Later, Urbánek was recognised by the state of Israel as a "Righteous Gentile". Livia Rothkirchen, in her 2005 book The Jews of Bohemia and Moravia: facing the Holocaust notes that "his modest two-room Prague apartment, where he lived with his wife and two children, served as a mail depot for food packages dispatched to friends at the Terezí*ghetto. Several Jewish people found temporary refuge at his home before being taken to safer abodes."
After the Communist putsch in 1948, Urbánek was employed as a script reviewer for Czechoslovak film until he contracted TB in 1957. He then became a freelance translator of English, American and Irish literature. He translated seven of Shakespeare's plays (his translation of Hamlet remained in the repertory of the Czech National Theatre from 1959 to 1965), and many of the seminal texts of the past 150 years, including works by Dickens, Walt Whitman, Dreiser, T.S. Eliot, James Joyce, William Faulkner, Scott Fitzgerald, Galsworthy and Eugene O'Neill.
Unlike many of the most prominent Czech writers who later moved into opposition, he was never caught up in their early enthusiasm for Communism. During the temporary freedom of the Prague Spring in 1968, he would remark drily that all these people were discovering that Communism did not work, although he could have told them this 20 years earlier.

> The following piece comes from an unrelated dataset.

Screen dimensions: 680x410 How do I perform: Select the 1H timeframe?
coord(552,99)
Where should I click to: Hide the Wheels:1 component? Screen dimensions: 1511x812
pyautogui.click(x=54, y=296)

His detached and critical position required considerable courage. He was often called in by the police for questioning, and his translations, which were very popular, were often banned and had to be published illegally or under the names of friends. In 1977, he was closely associated with the Charter 77 human rights declaration, which cost many signatories their jobs.
When I first met Zdenek in the mid-1980s, he had a large map of the British Isles on the wall at his home, on which he pointed out the places he had visited in England. Although an avid traveller, he had not been allowed to set foot outside Czechoslovakia since 1969, when he returned from a six-month sojourn at All Souls College, Oxford, following the Soviet-led invasion of his country in August 1968.
He was also a Hibernophile (an "honorary Irishman" in his words) and was invited by the Irish Czech and Slovak Society as one of its first speakers in the early 1990s because of his knowledge of James Joyce. Before the Second World War, he had been to Paris, apparently to hear Léon Blum in person. Yet America was his first destination when he was finally allowed to travel abroad in October 1989 as a guest of Wendy Luers, president of the Charter 77 Foundation, and her husband Bill, the former US ambassador to Prague, just weeks before the Communist regime went into its death throes.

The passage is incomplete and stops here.